Compito breve: Riprendi, per favore, il testo sulla Piazza dei Cavalieri di Malta e proseguilo dopo la sua ultima frase.

La Piazza dei Cavalieri di Malta, sull’Aventino, a Roma.
C’è un luogo a Roma che rappresenta una tappa fissa nei percorsi turistici per spiriti romantici e si trova sul colle dell’Aventino, in posizione defilata rispetto al circuito tradizionale dei grandi monumenti del centro storico.
E’ il celebre buco della serratura – così viene chiamato familiarmente dai romani – nella Piazza dei Cavalieri di Malta: si tratta del foro sul portone della Villa, che consente di inquadrare, come attraverso la lente di un cannocchiale, in una prospettiva perfetta incorniciata dai cosiddetti giardini del Priorato, il Cupolone di San Pietro. Grazie alla fuga del viale e alla particolare illusione ottica che se ne ricava, la Basilica infatti appare magicamente più vicina di quel che sembrerebbe.
E’ un rituale al quale si sottopongono volentieri i molti turisti che ogni giorno salgono l’antica Via di Santa Sabina, alla scoperta di quello che sin dall’antichità viene chiamato il grande Aventino - il colle compreso tra le pendici sud del Circo Massimo, la riva sinistra del Tevere e la valle attraversata attualmente da Viale Aventino – per distinguerlo dal piccolo, identificabile dall’attuale quartiere di San Saba. Oltrepassati così lo splendido Giardino degli Aranci e le chiese di Santa Sabina e di Sant’Alessio, si giunge così sulla sommità del colle, teatro di molti e importanti eventi nella storia di Roma antica, scoprendo la quiete apparentemente surreale della Piazza dei Cavalieri di Malta, recintata verso sud dal muro di cinta della chiesa e dal monastero di Sant’Anselmo, e a nord dal perimetro murario della Villa dei Cavalieri di Malta, che comprende al suo interno la Chiesa del Priorato, di cui ci occuperemo tra breve.

Dati mostrati:
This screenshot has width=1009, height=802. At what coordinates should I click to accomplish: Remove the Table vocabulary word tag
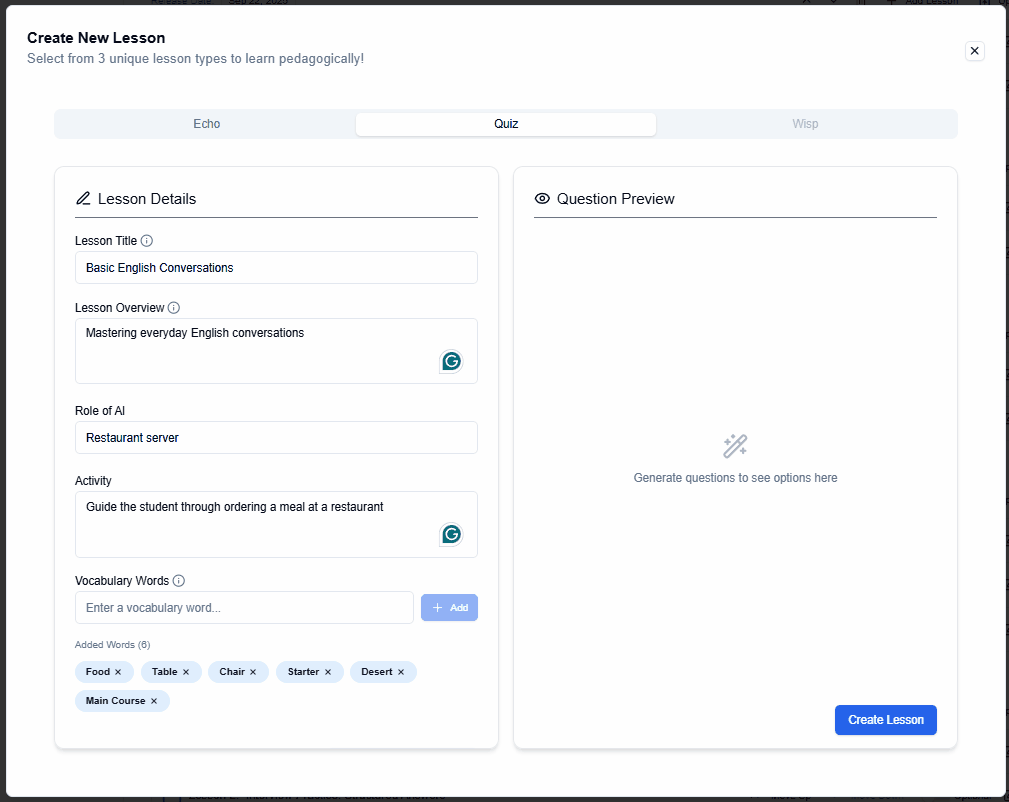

Risultato:
La Piazza dei Cavalieri di Malta, vero gioiello architettonico partorito dal genio di Giovan Battista Piranesi nel 1765, ha suscitato e suscita da sempre interessi esoterici per diversi motivi, per la sua forma, per i simboli che ospita al suo interno e per la vicinanza con gli edifici che abbiamo appena nominato. In effetti, a ben guardare, la Piazza sembra essere uscita proprio da una delle fantasie grafiche del grande Piranesi, il geniale architetto, inventore di quel rovinismo capace di restituire vita ai fasti della storia romana attraverso l’utilizzo di simboli classici, come gli obelischi, i triangoli, le piramidi, le sfere reinterpretandoli con gusto moderno in centinaia e centinaia di incisioni, disegni, acqueforti.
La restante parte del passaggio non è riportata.